(Material for this task begins)

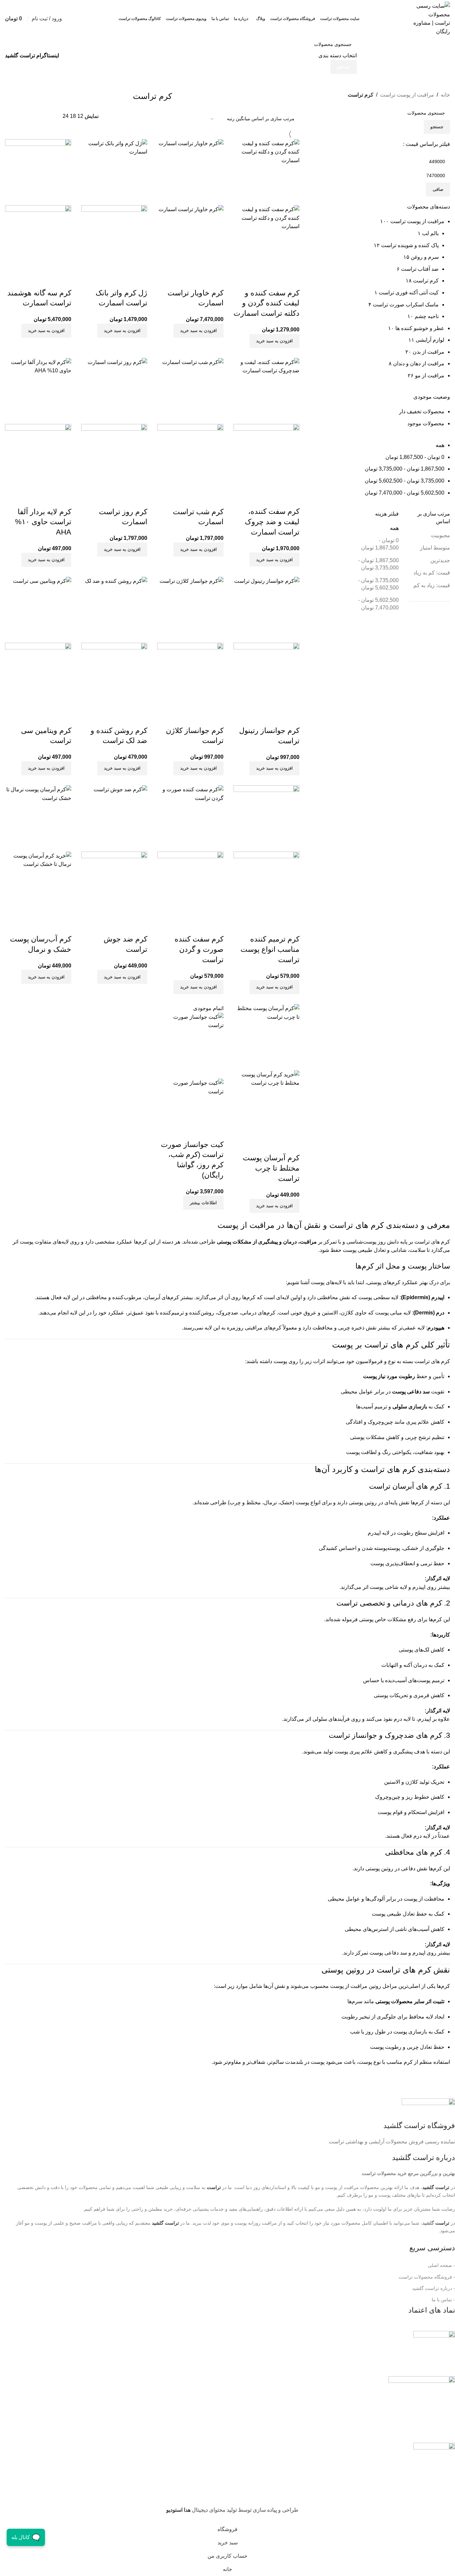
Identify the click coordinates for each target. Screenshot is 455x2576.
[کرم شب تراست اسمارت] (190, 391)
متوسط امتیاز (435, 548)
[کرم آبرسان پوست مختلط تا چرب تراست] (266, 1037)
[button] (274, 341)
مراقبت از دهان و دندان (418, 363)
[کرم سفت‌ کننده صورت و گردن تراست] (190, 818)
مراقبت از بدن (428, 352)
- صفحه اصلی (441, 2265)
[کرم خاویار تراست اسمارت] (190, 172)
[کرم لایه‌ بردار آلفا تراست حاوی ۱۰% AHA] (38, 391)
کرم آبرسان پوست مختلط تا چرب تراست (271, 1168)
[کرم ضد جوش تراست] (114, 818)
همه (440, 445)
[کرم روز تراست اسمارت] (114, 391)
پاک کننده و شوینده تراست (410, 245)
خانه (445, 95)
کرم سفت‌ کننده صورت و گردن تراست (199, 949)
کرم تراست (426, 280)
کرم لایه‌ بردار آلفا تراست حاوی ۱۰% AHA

(Material for this task ends)

→ Your instructions
Where the string "بردار" occurs in a line of the listing above, count that line, then report the total and nothing else.

→ Output below
2